- Poster for the original production
- Music: Dave Malloy
- Lyrics: Dave Malloy Lucy Kirkwood
- Book: Lucy Kirkwood
- Basis: The Witches by Roald Dahl
- Premiere: 7 November 2023: Olivier Theatre, National Theatre, London
- Productions: 2023 London

= The Witches (musical) =

Musical

The Witches (or Roald Dahl's The Witches) is a stage musical with book and lyrics by Lucy Kirkwood and music and lyrics by Dave Malloy, based on Roald Dahl's 1983 children's novel of the same name.

== Production history ==

=== World premiere: London (2023-24) ===
The musical had its world premiere in the Olivier Theatre at the National Theatre, London as a co-production with the Roald Dahl Story Company on 21 November 2023 (following previews from 7 November), running until 27 January 2024. The production will be directed by Lyndsey Turner and choreographed by Stephen Mear.
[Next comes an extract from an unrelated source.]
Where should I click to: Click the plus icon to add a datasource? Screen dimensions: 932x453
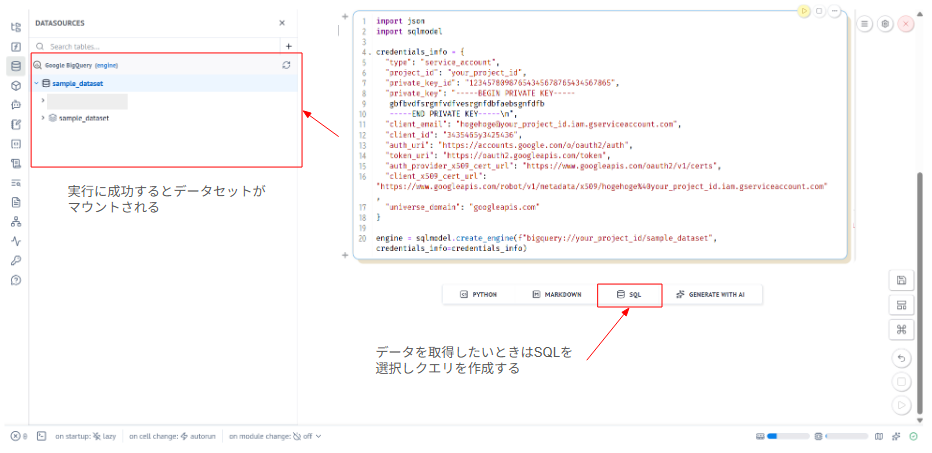point(288,46)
Full casting was announced on 4 September 2023 including Katherine Kingsley as the Grand High Witch, Daniel Rigby as Mr. Stringer and Sally Ann Triplett as Gran.
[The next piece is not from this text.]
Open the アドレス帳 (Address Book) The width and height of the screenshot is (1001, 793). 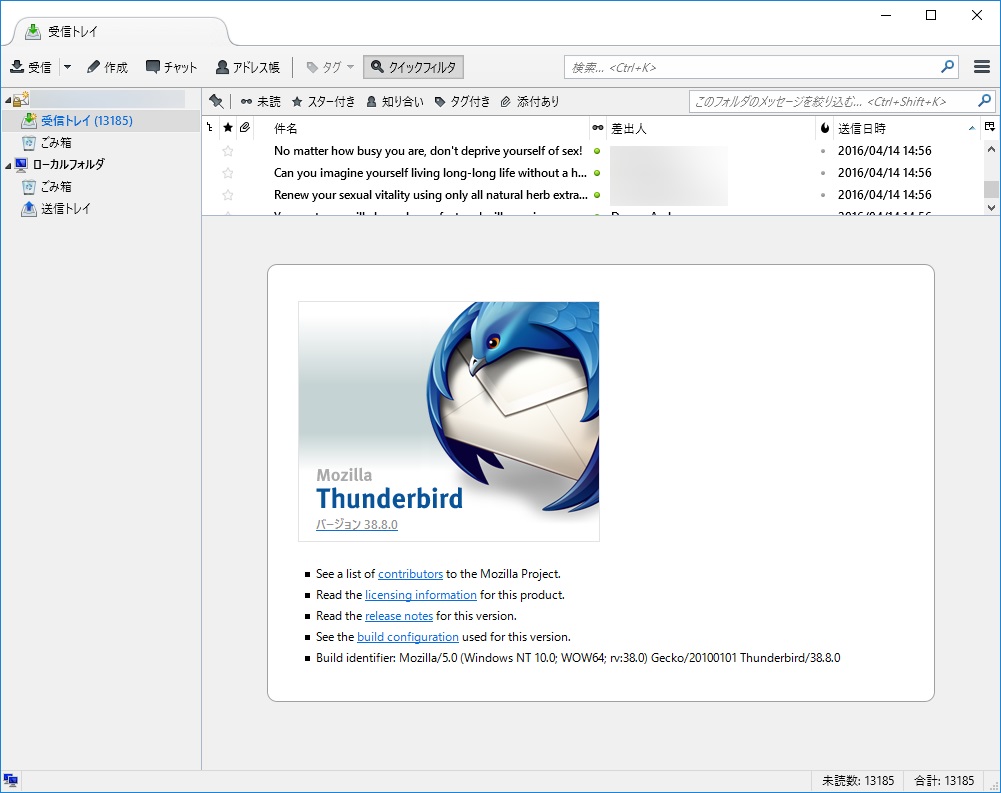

A recording of the National Theatre cast was released on 27 June 2025

== Premise ==
A boy and his grandmother live in a world run by witches, and The Grand High Witch is planning to turn the world's children into mice.

== Musical numbers ==

Act I

Act II

== Cast and characters ==

| Character | London |
2023
| Grand High Witch | Katherine Kingsley |
| Gran | Sally Ann Triplett |
| Mr Stringer | Daniel Rigby |
| Luke | Bertie Caplan Frankie Keita Vishal Soni |
| Bruno | Cian Eagle-Service George Menezes Cutts William Skinner |
| Helga | Jersey Blu Georgia Asanda Abbie Masike Chloe Raphael |
| Helen / Social Worker | Julie Armstrong |
| Melanie / Ensemble | Chrissie Bhima |
| Pippa | Zoe Birkett |
| Leticia / Potwasher | Maddison Bulleyment |
| Carol / Denise | Miracle Chance |
| Alison | Daniele Coombe |
| Dad / Sous Chef | Richard David-Caine |
| Pamela | Molly-May Gardiner |
| Kathy | Tiffany Graves |
| Head Waiter | Adrian Grove |
| Chef Chevalier / Doctor | Irvine Iqbal |
| Swing | Emily Langham |
| Emily | Bobbie Little |
| Bernice / Nurse | Tania Mathurin |
| Shelia | Amira Matthews |
| Kevin / Commis Chef | Jacob Maynard |
| Winnie / Mum | Laura Medforth |
| Mr Jenkins | Ekow Quartey |
| Chloe's Dad / Potager | Ben Redfern |
| Mrs Jenkins / Jan | Maggie Service |
| Cheryl | Alexandra Waite-Roberts |
| Young Company | Nesim Adnan, Alaia Broadbent, Chenai Broadbent, Cristian Buttaci, Sekhani Dumezweni, Rudy Gibson, Florence Gore, Elara Jagger, Annabelle Jones, Jemima Loosen, Charlie Man-Evans, Iesa Miller, Jack Philpott, Sienna Sibley, Savannah Skinner-Henry, Poppy-Mei Soon, Benjamin Spalding, Dylan Trigger, Alice Valeriano, Sasha Watson-Lobo, Stella Yeoman |

== Production team ==

|  | London (2023) |
|---|---|
| Director | Lyndsey Turner |
| Set and Costume | Lizzie Clachlan |
| Choreographer | Stephen Mear |
| Music Supervisor | Nigel Lilley |
| Music director | Cat Beveridge |
| Lighting Designer | Bruno Poet |
| Co-Sound Designer | Alexander Caplen |
| Co-Sound Designer | Ian Dickinson |
| Video Designer | Ash J Woodward |
| Illusions | Chris Fisher Will Houston |
| Casting Director | Bryony Jarvis-Taylor |

==Critical reception==

Reviews were positive, with The New York Times calling it a "deftly rendered production, a high-quality piece of family entertainment that skilfully blends the playful and the macabre, and does justice to the author’s distinct comic style.". The Independent and Time Out London both gave it 5 stars, Time Out calling it "a hysterically funny triumph". BroadwayWorld also gave it 5 stars, saying it "combines exuberant fun, quick-witted comedy and a positive attitude towards death to produce an enthralling, clever and incredibly funny production.".